Finland looked like such a beautiful place—and one that I know very little about. I decided to start my research by looking at recent headlines, which is where I came upon Supershe, a getaway island for women only. I was utterly mesmerized by the promotional video and it wasn’t long before I was lost in the fantasy of hopping aboard a plane for a two-week trip to Finland. Then I remembered: laundry.  Not to mention the thousand other things that my kids would not be able to do without. However, they are especially helpless when it comes to laundry. They still believe in the Laundry Fairy!



  1. Brilliant story ! Love the structure- the conversation across continents- the title is witty- when I first read it, thought that a Tide Pod was perhaps a Norwegian sea creature… a domestic exchange so well observed.

    1. Thanks so much!

      Tide Pod — eating something from a Norwegian tide pool would be a much better idea! They are quite the viral sensation. We’re full of bad ideas over here.

  2. This is hilarious. It reminds me a bit of Bob Newhart’s one-sided phone conversations. You leave just enough to the imagination. As to the tide pods, I recall there were similar viral sensations of bleach drinking and putting cans of spray paint in the microwave. God bless America.

    1. Nothing like a bad idea to motivate us!

      1. One time my sister, not knowing better, filled the dishwasher with Lemon Joy. We came back from the movie to find the entire kitchen floor to ceiling with lemony foam.

      2. Oh no! I’m instantly reminded of that Brady Bunch episode.

  3. I could see that happening. Maybe Mom should have arranged for an adult to pop in on the kids from time to time.

    1. But when would they have those wild teenage parties? 😉 Thanks for reading, James.

  4. I smiled gently right the way to the last three words, and then I spluttered! Totally hilarious! I’m glad I wasn’t drinking coffee at the time.
    Greta story, Karen.

    1. Thanks Penny! So delighted you got a chuckle out of it.

  5. When I realized what was happening I laughed…and I cringed. Every line made me do that some more. The last made me laugh at loud. I could just see it all.

    1. Thanks so much! Glad you liked it.

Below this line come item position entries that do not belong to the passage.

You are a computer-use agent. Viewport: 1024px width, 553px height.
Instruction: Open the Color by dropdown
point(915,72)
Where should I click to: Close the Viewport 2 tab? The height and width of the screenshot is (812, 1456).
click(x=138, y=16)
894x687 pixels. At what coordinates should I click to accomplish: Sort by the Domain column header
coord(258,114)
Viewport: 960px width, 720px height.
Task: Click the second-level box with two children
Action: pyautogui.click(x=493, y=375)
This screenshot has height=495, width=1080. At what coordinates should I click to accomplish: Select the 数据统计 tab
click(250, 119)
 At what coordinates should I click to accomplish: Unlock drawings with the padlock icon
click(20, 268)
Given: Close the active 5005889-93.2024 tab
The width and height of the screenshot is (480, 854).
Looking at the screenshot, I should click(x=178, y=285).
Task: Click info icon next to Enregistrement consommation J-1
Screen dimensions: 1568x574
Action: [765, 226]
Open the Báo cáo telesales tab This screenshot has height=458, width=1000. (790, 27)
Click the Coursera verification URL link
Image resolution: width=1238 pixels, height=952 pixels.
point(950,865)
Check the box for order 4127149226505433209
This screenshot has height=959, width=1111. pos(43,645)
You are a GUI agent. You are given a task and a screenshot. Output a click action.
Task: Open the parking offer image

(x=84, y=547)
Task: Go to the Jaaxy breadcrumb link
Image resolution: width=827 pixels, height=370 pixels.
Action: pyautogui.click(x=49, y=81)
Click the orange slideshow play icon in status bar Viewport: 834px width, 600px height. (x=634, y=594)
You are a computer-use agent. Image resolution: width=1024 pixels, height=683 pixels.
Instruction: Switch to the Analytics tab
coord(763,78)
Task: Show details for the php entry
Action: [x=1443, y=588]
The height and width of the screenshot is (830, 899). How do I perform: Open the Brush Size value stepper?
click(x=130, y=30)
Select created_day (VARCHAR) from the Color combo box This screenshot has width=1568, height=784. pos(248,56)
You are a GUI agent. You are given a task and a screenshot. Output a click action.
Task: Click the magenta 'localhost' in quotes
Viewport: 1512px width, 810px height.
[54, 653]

  6. This is so much fun! The conversation is so real, I could hear both sides!!!

    1. Thanks for reading Lish. It’s great to see you!

  7. I really enjoyed this one Karen. Straightaway I was reminded of a TV advert for Persil (link here if you have the time and the inclination to watch: ).
    In our house we have a rule that I don’t touch the washing machine as long as my wife stays away from the dishwasher. Sounds daft but it works and it keeps the peace.

    1. Hhaha that commercial is funny! That would be just like my son. My spouse and I have a similar sort of arrangement. Thanks so much for reading!

      1. You’re welcome.

  8. Lyn

    oh that was so funny, Karen. The last line really had me chortling 😀 How do they survive without us?

    1. You have to wonder, right? Thanks for reading, Lyn!

  9. Ha! I think my son would be equally mystified if faced with a washing machine. He doesn’t always remember that clothes have to go in the laundry basic and not on his bedroom floor if he wants them washed … Great dialogue – pitch perfect – and a nice cliff hanger ending. What did he / she do?

    1. Oh yes, much of the time, my son’s floor is a tangle of clean and dirty clothes, I know exactly what you mean. Thanks for reading!